Opsiyonel olarak satın alınabilen orijinal topcase ile toplam taşıma hacmi arttırılabilirken, artçı konforu da tam olarak sağlanmış oluyor. Orijinal topcase iki adet full face kask alabiliyor. Geniş ve rahat artçı selesine sahip olan Deauville, her türlü yol kuşulunda sürücü ve artçısına yüksek seviyede konfor sunuyor. Topcase takılıyken artçı sürücüye tutunma ihtiyacı hissetmiyor. Yanlardaki geniş tutamaklar ise artçının konforunu bozmadan ve kollarını çok fazla arkaya uzatmadan tutunabilmesini sağlıyor. Ayrıca artçı selesi çok yüksek olmadığından ve dik bir oturuş pozisyonuna imkan sağladığından, artçıya gelebilecek rüzgarı sürücü kesmiş oluyor. Ancak 805 mm sele yüksekliği nedeniyle, boyu 170 cm’den kısa sürücüler için Deauville’in uygun bir motor olmadığını söylemeliyim.



Geniş açıyla yerleştirilen dikiz aynaları ölü nokta sorununu azaltıyor, ancak geniş yapısı nedeniyle şehir içinde sıkışık trafikte aralardan geçerken biraz sıkıntı yaratabiliyor. Aynaların ayarları rahat yapılıyor.

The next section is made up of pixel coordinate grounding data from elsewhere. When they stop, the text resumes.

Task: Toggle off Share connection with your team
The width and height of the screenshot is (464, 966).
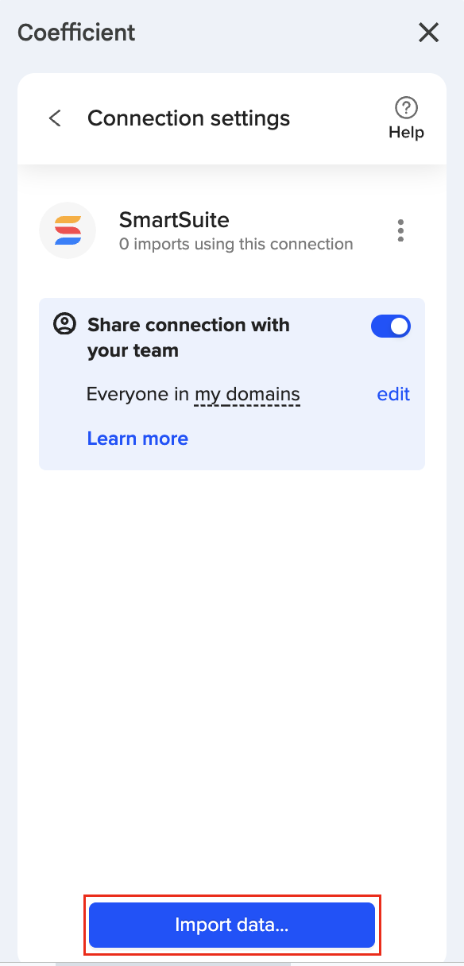Action: 391,327
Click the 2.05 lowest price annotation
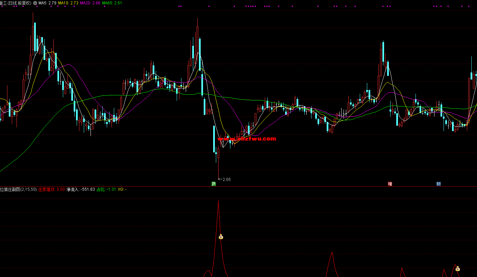Image resolution: width=477 pixels, height=277 pixels. 226,180
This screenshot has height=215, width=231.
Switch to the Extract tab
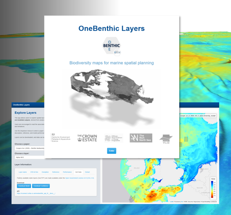(x=87, y=172)
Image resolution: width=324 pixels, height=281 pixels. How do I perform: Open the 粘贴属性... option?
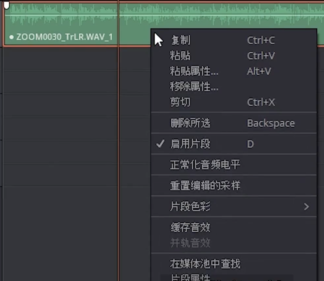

Motorun ağırlığı hareket halindeyken hissedilmiyor, sadece park manevraları esnasında biraz sıkıntı yaratıyor. Başarılı ağırlık dağılımı ve yere yakın ağırlık merkezi sayesinde kullanım esnasında hiç zorluk yaratmıyor.



Sonuç:

Hem şehir içinde, hem de uzun yolda kullanılabilecek, konforlu bir motor Deauville. Aralık 2006 itibarıyla 20.250 YTL (+ masraflar) fiyat etiketine sahip olması, piyasada az bulunur bir model olmasının bir sebebi gibi görünüyor. Sportif kullanımı sevenleri tatmin etmeyecek, ancak bir 'tourer'dan beklenen tüm özellikleri sergileyen bir motor. Keşke biraz daha seri hızlanıyor olsaydı dedirtse de, başarılı kullanım ve konfor özellikleri, bu serzenişin önüne geçmek için yetiyor da artıyor bile.



Hepinize keyifli sürüşler dilerim.





Teknik Özellikler

Motor Sıvı soğutmalı, 4 zamanlı, 8 sübaplı, SOHC 52 º V2

Motor hacmi (cc) 680.2

Silindir çapı & strok (mm) 81 x 66

Sıkıştırma oranı 10 : 1

Yakıt sistemi PGM-FI elektronik yakıt enjeksiyonu

Max güç (ps @ dev/dak) 66 / 8000

Max tork (Nm @dev/dak) 66.2 / 6500

Ateşleme Dijital transistörlü elektronik avanslı

Çalıştırma Elektrikli

Şanzıman 5 vites

Güç Aktarımı Şaftlı

Boyutlar (UxGxY)(mm) 2215 x 805 x 1320 (yükseltilmiş ön cam ile 1491)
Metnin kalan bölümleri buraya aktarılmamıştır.